Where to stay in near Joshua Tree National Park

1. LES CACTUS

Located in Palm Springs, a 16-minute walk from Palm Springs Convention Center, Les Cactus has accommodations with free WiFi and free private parking. The property is around 3.2 miles from Palm Springs Square Shopping Center, 3.9 miles from Palm Springs Visitor Center and 8 miles from Palm Springs Aerial Tramway. Guests can use the hot tub, or enjoy pool views.

At the hotel, rooms include a closet, a flat-screen TV, a private bathroom, bed linen and towels. The rooms will provide guests with a fridge.

Les Cactus offers a continental or buffet breakfast.

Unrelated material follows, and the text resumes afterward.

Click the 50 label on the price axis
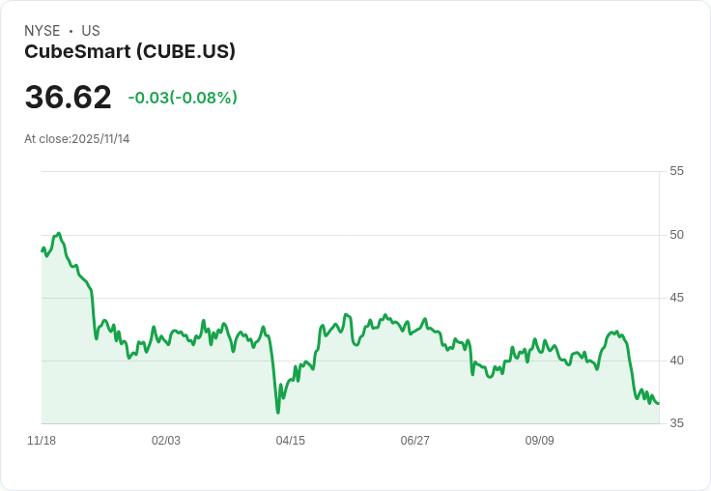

2. Hampton Inn & Suites Indio

The Hampton Inn & Suites Indio is a reliable mid-range option in the Coachella Valley, well suited to both leisure and business travellers. Located in Indio, California, it offers a range of room types including suites with separate living areas, making it a practical choice for families or longer stays. Guests can expect the standard Hampton Inn package: complimentary hot breakfast, a outdoor pool, a fitness centre, and free Wi-Fi throughout the property. The hotel is conveniently positioned near the Empire Polo Club, home to the Coachella and Stagecoach festivals, as well as local shopping and dining. Rooms are clean and comfortable without being particularly distinctive — functional rather than characterful. The included breakfast is a genuine bonus, and the staff are generally noted for being helpful and accommodating. For travellers seeking a dependable, no-surprises base in the desert, it does the job well.

3. CASA CODY

Casa Cody holds the distinction of being the oldest operating hotel in Palm Springs, founded in the 1920s by Harriet Cody — a relative of Buffalo Bill. The property has genuine history behind it: Charlie Chaplin, opera singer Lawrence Tibbett, and writer Anaïs Nin were all regulars. After a thorough restoration in 2021 by the Casetta Group, it reopened as a boutique retreat that sits a couple of blocks from Palm Canyon Drive, with the San Jacinto Mountains as a backdrop. Rooms and cottages vary in size, with some offering full kitchens and fireplaces — useful for longer stays. There are two pools, a small spa, and Harriet’s, which serves breakfast and all-day light bites. The grounds are well kept, with mature planting and a relaxed, unhurried atmosphere. It’s pet-friendly, has free parking, and is within easy walking distance of the town centre. A solid, characterful choice for Palm Springs.